Coach acquires Kate Spade for $2.4B

Coach storefront facing a mall
Coach’s experience in opening and operating specialty retail stores will help Kate Spade’s untapped global growth potential.

Modern luxury brand Coach has announced an agreement to acquire Kate Spade & Company for $2.4 billion. 

Coach CEO Victor Luis says that the acquisition will differentiate the company’s brand positioning, especially with millennials. In return, Coach’s experience in opening and operating specialty retail stores will help Kate Spade’s untapped global growth potential. 

“The acquisition of Kate Spade is an important step in Coach’s evolution as a customer-focused, multi-brand organization,” Luis said. “The combination enhances our position in the attractive global premium handbag and accessories, footwear and outerwear categories, bringing product, brand positioning and customer diversification to the portfolio, and establishing scale in key functions with the resources to invest in talent and innovation. In addition, we believe the Kate Spade brand will benefit from our best-in-class supply chain and strong corporate infrastructure.”

RELATED: Kate Spade explores buyout options with Michael Kors, Coach

According to NPD Group’s Checkout Tracking, which analyzes consumer purchases at the receipt level, a look at cross-purchasing behavior among buyers shows that there are few consumers who are both Coach and Kate Spade buyers. Of shoppers who bought at least one Coach item online in the 12 months ending in March, just 15% of them also bought a Kate Spade item. Therefore, the combination of the new entities has potential to expand both brands’ customer bases significantly.

Greg Portell, lead partner in A.T. Kearney’s retail practice, said that the deal was not surprising as the luxury world is ripe for consolidation. He agreed that much of the deal would be positive on both sides. 
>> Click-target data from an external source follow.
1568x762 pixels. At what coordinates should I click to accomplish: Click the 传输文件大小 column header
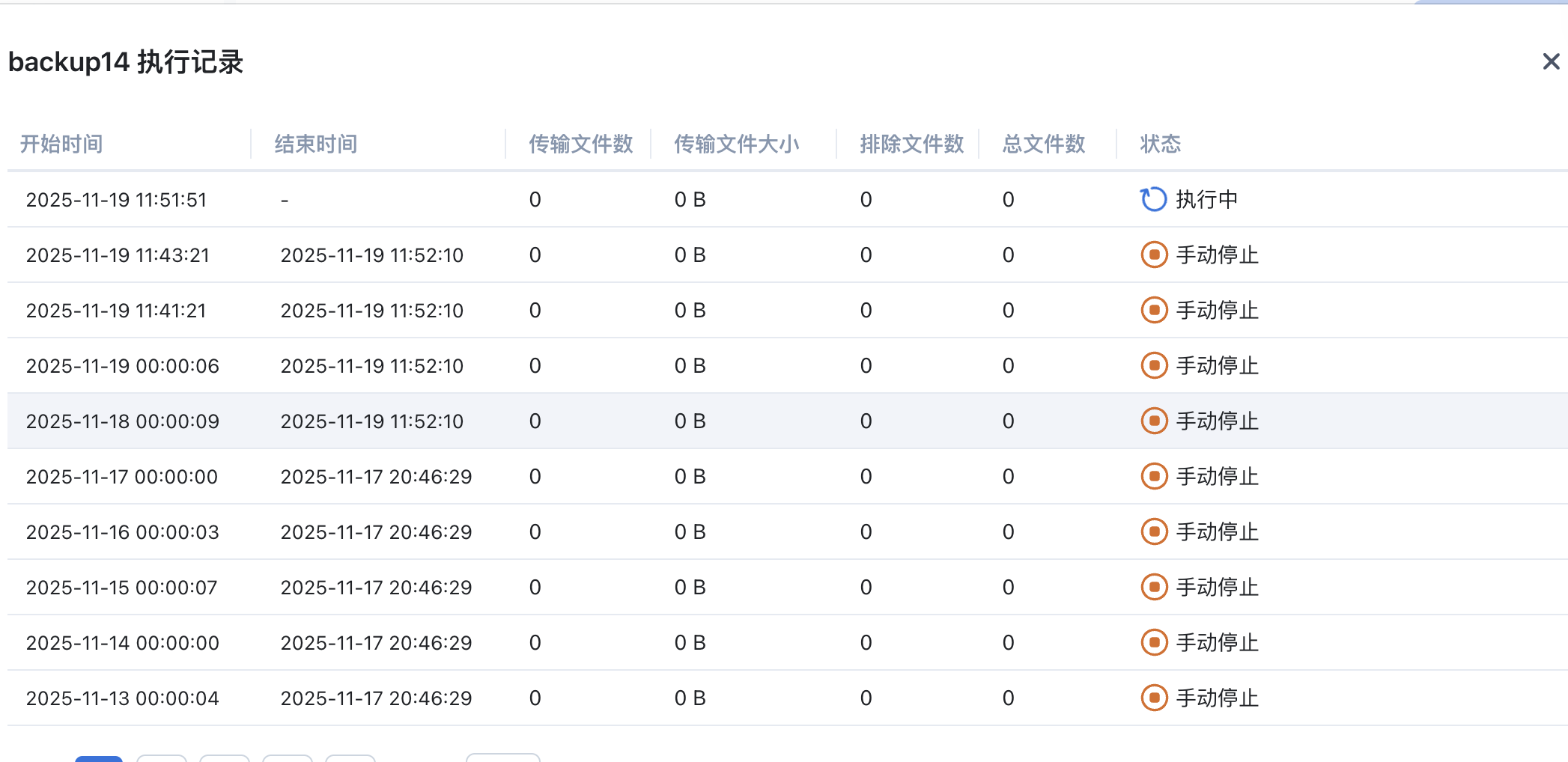[737, 144]
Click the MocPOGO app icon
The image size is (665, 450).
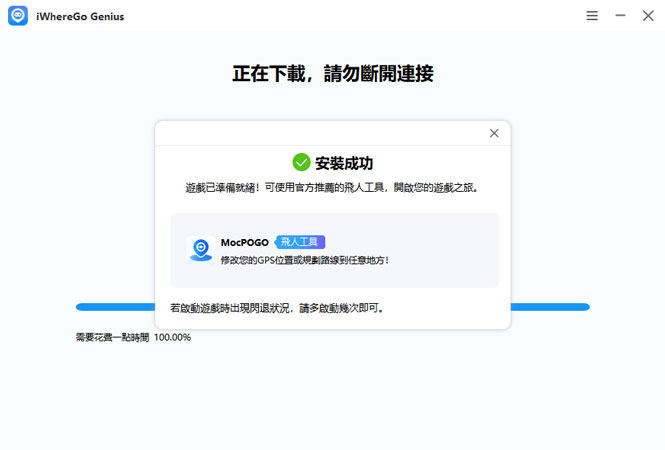pos(200,250)
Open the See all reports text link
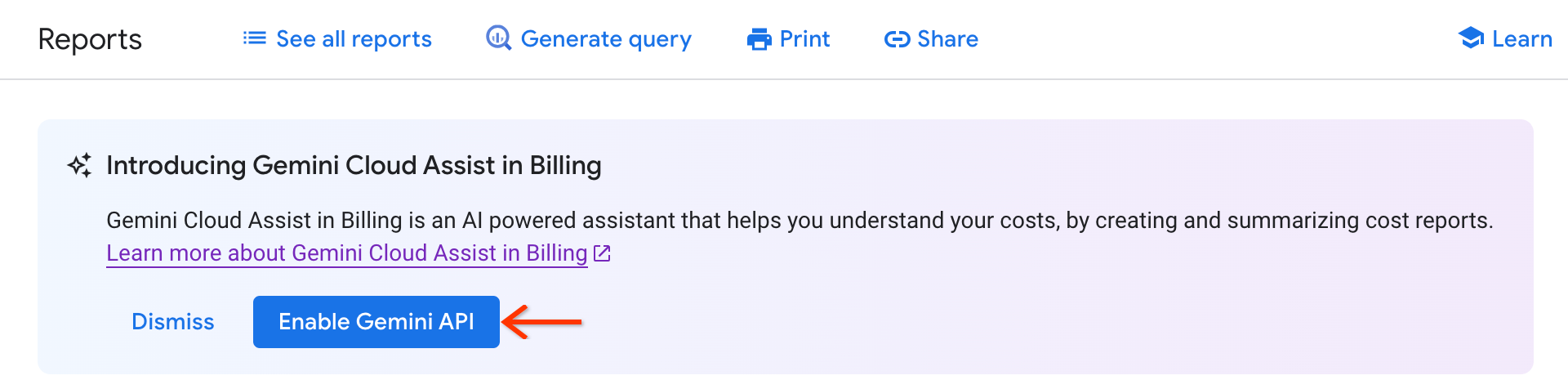 click(x=354, y=39)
“Kate Spade was able to spark gains in shareholder value without needing to solve the harder issues facing the business. And Coach picks up a recognized brand that balances scale with the potential for more growth. Their stated goal for cost synergies indicates conservative integration expectations. We would expect much greater costs savings opportunities given their business lines,” Portell said. 

However, he does believe the concept of brand synergy from this deal is overstated. Coach’s plan is to build a house of brands, but the expectation that it will leverage consumers from its acquired brand is “flawed.”

“To be successful, brands need to build their identities and deepen connections with their core consumers. Any plan that tries to blur brands or consumer groups would be a waste of the acquisition. The synergy comes from the ability to attract talent and build successful marketing and innovation platforms,” Portell added.